• **PROVIDED PASSAGE**
=-=-=
Graphic depicting water retention in a swale

Designing for torrential rain

Unpredictable and extremely heavy rain events are becoming more common. Resulting floods are a fast motion disaster that can can destroy crops, houses and livestock and cause catastrophic soil erosion. Flooding can be managed through several strategies:

  • Harvest water as it passes through the site in ponds, tanks and marshy areas. Overflows on water harvesting structures should be robust and sized for large scale rain events.
     
  • Water flow within ploughed fields should be channelized so flood flow does not spread out within fields and damage crops and soils.
     
  • Outside of ploughed fields, the passage of water should be slowed as much as possible through the building of permeable dams, meanders, overflow ponds and the creation of marshes, flood meadows and wooded areas.
     
  • Water flows can be brought into a field at the embankment at the bottom of the field, so water can back flood into the field, avoiding damaging flows across the field.
     
  • Man-made channels will help direct water. Swales, ditches and mulched areas built along contours will catch and hold water safely, while ditches running down the slope will carry it to a stream or storage area.
     
  • Field drains should be mapped, cleaned and improved. But don't use them to direct water off the site, send it to a storage point instead.
=-=-=
• **DATASET EXTRACT**
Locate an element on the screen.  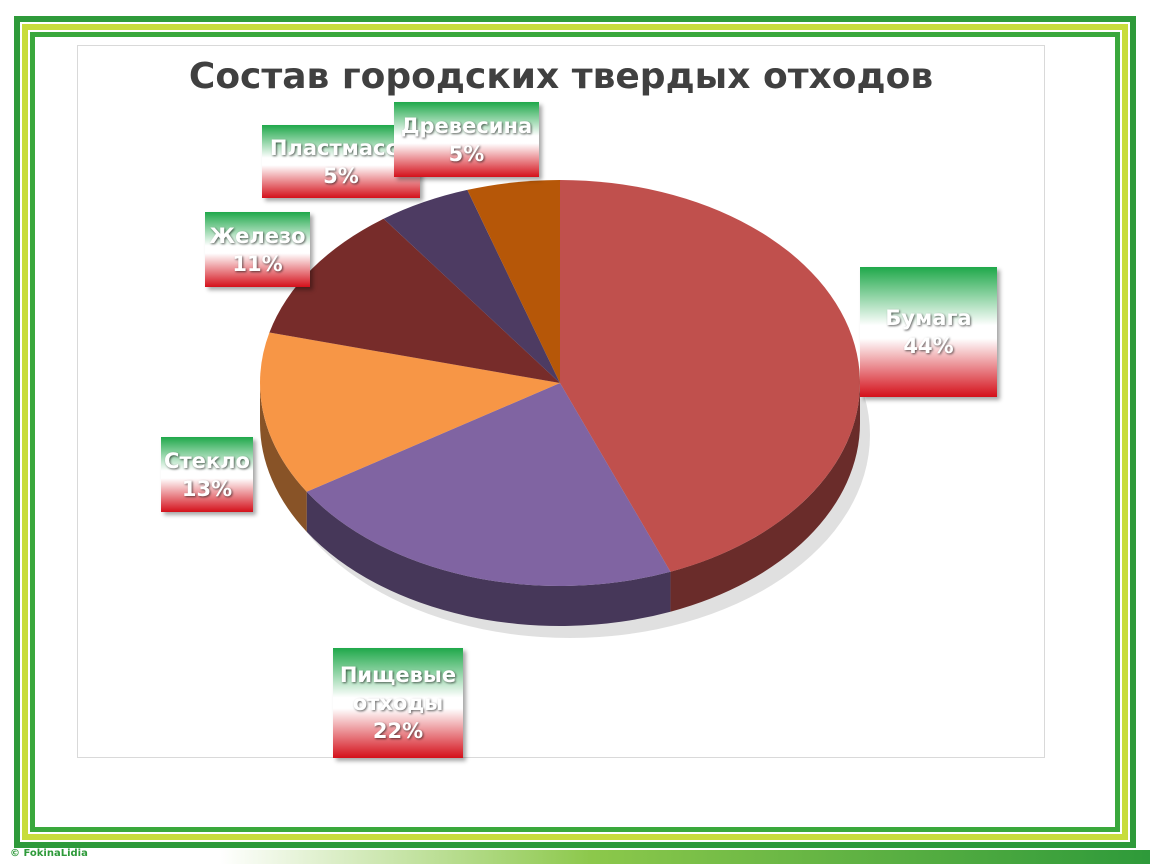
footer: © FokinaLidia is located at coordinates (49, 854).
=-=-=
• **PROBLEMS AND TASKS**
1 - Answer each question from the passage on designing for torrential rain.
(a) What two qualities should overflows on water harvesting structures have?
(b) At what point can water flows be brought into a field so the water back floods into it?
(c) Where should water from field drains be sent instead of off the site?
2 - Extend the passage on designing for torrential rain, picking up after its last sentence.

• **RESPONSES BY TASK**
1 -
(a) They should be robust and sized for large scale rain events.
(b) At the embankment at the bottom of the field.
(c) To a storage point.

2 -
  • Plantings of trees will slow water flow, take up excess water, catch washed away nutrients, and stabilise soil against erosion.

Watershed level planning

True resilience does not happen within the boundaries of one site. It happens by planning at the scale of communities and regions. Water harvesting structures need to be interlinked between farms and villages, and there needs to be a recognition that upstream is intimately linked to downstream; too much water harvesting upstream can lead to drought downstream, too little water capture can lead to flooding. The perspective that needs to be adopted is water resource development at the watershed scale.

Another important aspect of restoring the hydrologic cycle and stabilizing the climate is reforestation. Trees and shrubs can provide food security, and forests help to increase rainfall by transpiring water into the atmosphere which produces precipitation.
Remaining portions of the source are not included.